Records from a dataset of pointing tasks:
# # # # #
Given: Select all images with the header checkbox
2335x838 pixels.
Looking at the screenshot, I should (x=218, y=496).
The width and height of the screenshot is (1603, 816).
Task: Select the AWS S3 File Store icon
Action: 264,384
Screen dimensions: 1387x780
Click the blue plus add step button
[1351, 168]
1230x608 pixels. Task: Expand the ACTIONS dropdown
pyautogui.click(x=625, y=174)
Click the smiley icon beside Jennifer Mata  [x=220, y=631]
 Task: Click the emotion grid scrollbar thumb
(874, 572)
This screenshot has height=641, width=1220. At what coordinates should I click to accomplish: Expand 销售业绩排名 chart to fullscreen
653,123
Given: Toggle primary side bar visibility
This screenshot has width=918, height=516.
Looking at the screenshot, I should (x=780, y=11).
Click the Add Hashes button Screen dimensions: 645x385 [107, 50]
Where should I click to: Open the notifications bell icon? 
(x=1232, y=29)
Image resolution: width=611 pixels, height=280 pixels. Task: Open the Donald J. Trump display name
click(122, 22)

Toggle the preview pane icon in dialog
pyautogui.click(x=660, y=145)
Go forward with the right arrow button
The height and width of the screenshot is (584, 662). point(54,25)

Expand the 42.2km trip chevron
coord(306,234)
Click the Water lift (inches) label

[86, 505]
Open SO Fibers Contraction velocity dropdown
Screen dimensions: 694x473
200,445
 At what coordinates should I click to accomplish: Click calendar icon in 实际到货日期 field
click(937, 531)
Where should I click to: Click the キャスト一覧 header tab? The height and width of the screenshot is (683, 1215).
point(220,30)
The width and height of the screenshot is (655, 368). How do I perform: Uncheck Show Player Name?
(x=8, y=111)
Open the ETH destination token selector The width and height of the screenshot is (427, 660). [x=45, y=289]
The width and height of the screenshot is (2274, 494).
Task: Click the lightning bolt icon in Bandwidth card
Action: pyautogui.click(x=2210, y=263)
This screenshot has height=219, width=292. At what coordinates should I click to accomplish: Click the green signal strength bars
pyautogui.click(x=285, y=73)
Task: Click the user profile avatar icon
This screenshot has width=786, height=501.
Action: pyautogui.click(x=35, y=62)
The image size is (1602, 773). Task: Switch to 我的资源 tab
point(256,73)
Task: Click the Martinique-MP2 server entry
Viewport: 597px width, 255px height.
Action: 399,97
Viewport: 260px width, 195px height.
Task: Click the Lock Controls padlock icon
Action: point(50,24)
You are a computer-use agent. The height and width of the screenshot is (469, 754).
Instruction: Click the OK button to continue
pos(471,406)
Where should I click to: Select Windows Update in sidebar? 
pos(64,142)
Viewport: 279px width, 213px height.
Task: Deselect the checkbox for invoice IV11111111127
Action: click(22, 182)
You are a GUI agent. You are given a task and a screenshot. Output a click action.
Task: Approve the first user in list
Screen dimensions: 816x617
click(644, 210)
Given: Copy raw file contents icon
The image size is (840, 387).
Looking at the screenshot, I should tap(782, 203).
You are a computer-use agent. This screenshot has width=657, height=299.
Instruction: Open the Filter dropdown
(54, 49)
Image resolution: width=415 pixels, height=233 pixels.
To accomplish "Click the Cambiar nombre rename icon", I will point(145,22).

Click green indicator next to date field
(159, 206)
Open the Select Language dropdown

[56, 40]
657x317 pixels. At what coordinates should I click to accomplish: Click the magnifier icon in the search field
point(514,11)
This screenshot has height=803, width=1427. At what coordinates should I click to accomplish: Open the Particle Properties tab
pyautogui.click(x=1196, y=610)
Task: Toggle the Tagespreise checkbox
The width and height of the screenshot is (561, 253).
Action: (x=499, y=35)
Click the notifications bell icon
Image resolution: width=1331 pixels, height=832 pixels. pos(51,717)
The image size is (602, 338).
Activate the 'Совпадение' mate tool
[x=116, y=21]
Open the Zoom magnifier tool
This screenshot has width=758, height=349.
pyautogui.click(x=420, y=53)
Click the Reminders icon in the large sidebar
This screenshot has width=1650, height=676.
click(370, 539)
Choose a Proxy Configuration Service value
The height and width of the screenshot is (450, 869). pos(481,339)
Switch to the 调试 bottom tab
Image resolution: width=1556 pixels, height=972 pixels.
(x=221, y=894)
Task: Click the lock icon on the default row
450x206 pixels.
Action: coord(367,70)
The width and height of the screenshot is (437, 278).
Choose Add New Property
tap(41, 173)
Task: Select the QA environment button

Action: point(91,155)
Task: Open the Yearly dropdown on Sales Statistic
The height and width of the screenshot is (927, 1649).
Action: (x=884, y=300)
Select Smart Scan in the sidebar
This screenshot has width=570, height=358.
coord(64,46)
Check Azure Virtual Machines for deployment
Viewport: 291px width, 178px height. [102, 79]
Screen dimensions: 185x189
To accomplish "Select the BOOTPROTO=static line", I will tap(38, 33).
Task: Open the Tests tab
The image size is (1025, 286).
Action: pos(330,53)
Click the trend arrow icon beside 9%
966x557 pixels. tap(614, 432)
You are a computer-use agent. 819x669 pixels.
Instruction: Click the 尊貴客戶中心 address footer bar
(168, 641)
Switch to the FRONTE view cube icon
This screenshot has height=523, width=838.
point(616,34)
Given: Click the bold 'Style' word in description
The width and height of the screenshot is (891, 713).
# # # # #
Print every line of the records above without changing anything.

Response to the task:
Given: Select all images with the header checkbox
2335x838 pixels.
Looking at the screenshot, I should (x=218, y=496).
The width and height of the screenshot is (1603, 816).
Task: Select the AWS S3 File Store icon
Action: 264,384
Screen dimensions: 1387x780
Click the blue plus add step button
[1351, 168]
1230x608 pixels. Task: Expand the ACTIONS dropdown
pyautogui.click(x=625, y=174)
Click the smiley icon beside Jennifer Mata  [x=220, y=631]
 Task: Click the emotion grid scrollbar thumb
(874, 572)
This screenshot has height=641, width=1220. At what coordinates should I click to accomplish: Expand 销售业绩排名 chart to fullscreen
653,123
Given: Toggle primary side bar visibility
This screenshot has width=918, height=516.
Looking at the screenshot, I should (x=780, y=11).
Click the Add Hashes button Screen dimensions: 645x385 [107, 50]
Where should I click to: Open the notifications bell icon? 
(x=1232, y=29)
Image resolution: width=611 pixels, height=280 pixels. Task: Open the Donald J. Trump display name
click(122, 22)

Toggle the preview pane icon in dialog
pyautogui.click(x=660, y=145)
Go forward with the right arrow button
The height and width of the screenshot is (584, 662). point(54,25)

Expand the 42.2km trip chevron
coord(306,234)
Click the Water lift (inches) label

[86, 505]
Open SO Fibers Contraction velocity dropdown
Screen dimensions: 694x473
200,445
 At what coordinates should I click to accomplish: Click calendar icon in 实际到货日期 field
click(937, 531)
Where should I click to: Click the キャスト一覧 header tab? The height and width of the screenshot is (683, 1215).
point(220,30)
The width and height of the screenshot is (655, 368). How do I perform: Uncheck Show Player Name?
(x=8, y=111)
Open the ETH destination token selector The width and height of the screenshot is (427, 660). [x=45, y=289]
The width and height of the screenshot is (2274, 494).
Task: Click the lightning bolt icon in Bandwidth card
Action: pyautogui.click(x=2210, y=263)
This screenshot has height=219, width=292. At what coordinates should I click to accomplish: Click the green signal strength bars
pyautogui.click(x=285, y=73)
Task: Click the user profile avatar icon
This screenshot has width=786, height=501.
Action: pyautogui.click(x=35, y=62)
The image size is (1602, 773). Task: Switch to 我的资源 tab
point(256,73)
Task: Click the Martinique-MP2 server entry
Viewport: 597px width, 255px height.
Action: 399,97
Viewport: 260px width, 195px height.
Task: Click the Lock Controls padlock icon
Action: point(50,24)
You are a computer-use agent. The height and width of the screenshot is (469, 754).
Instruction: Click the OK button to continue
pos(471,406)
Where should I click to: Select Windows Update in sidebar? 
pos(64,142)
Viewport: 279px width, 213px height.
Task: Deselect the checkbox for invoice IV11111111127
Action: click(22, 182)
You are a GUI agent. You are given a task and a screenshot. Output a click action.
Task: Approve the first user in list
Screen dimensions: 816x617
click(644, 210)
Given: Copy raw file contents icon
The image size is (840, 387).
Looking at the screenshot, I should tap(782, 203).
You are a computer-use agent. This screenshot has width=657, height=299.
Instruction: Open the Filter dropdown
(54, 49)
Image resolution: width=415 pixels, height=233 pixels.
To accomplish "Click the Cambiar nombre rename icon", I will point(145,22).

Click green indicator next to date field
(159, 206)
Open the Select Language dropdown

[56, 40]
657x317 pixels. At what coordinates should I click to accomplish: Click the magnifier icon in the search field
point(514,11)
This screenshot has height=803, width=1427. At what coordinates should I click to accomplish: Open the Particle Properties tab
pyautogui.click(x=1196, y=610)
Task: Toggle the Tagespreise checkbox
The width and height of the screenshot is (561, 253).
Action: (x=499, y=35)
Click the notifications bell icon
Image resolution: width=1331 pixels, height=832 pixels. pos(51,717)
The image size is (602, 338).
Activate the 'Совпадение' mate tool
[x=116, y=21]
Open the Zoom magnifier tool
This screenshot has width=758, height=349.
pyautogui.click(x=420, y=53)
Click the Reminders icon in the large sidebar
This screenshot has width=1650, height=676.
click(370, 539)
Choose a Proxy Configuration Service value
The height and width of the screenshot is (450, 869). pos(481,339)
Switch to the 调试 bottom tab
Image resolution: width=1556 pixels, height=972 pixels.
(x=221, y=894)
Task: Click the lock icon on the default row
450x206 pixels.
Action: coord(367,70)
The width and height of the screenshot is (437, 278).
Choose Add New Property
tap(41, 173)
Task: Select the QA environment button

Action: point(91,155)
Task: Open the Yearly dropdown on Sales Statistic
The height and width of the screenshot is (927, 1649).
Action: (x=884, y=300)
Select Smart Scan in the sidebar
This screenshot has width=570, height=358.
coord(64,46)
Check Azure Virtual Machines for deployment
Viewport: 291px width, 178px height. [102, 79]
Screen dimensions: 185x189
To accomplish "Select the BOOTPROTO=static line", I will tap(38, 33).
Task: Open the Tests tab
The image size is (1025, 286).
Action: pos(330,53)
Click the trend arrow icon beside 9%
966x557 pixels. tap(614, 432)
You are a computer-use agent. 819x669 pixels.
Instruction: Click the 尊貴客戶中心 address footer bar
(168, 641)
Switch to the FRONTE view cube icon
This screenshot has height=523, width=838.
point(616,34)
Given: Click the bold 'Style' word in description
The width and height of the screenshot is (891, 713).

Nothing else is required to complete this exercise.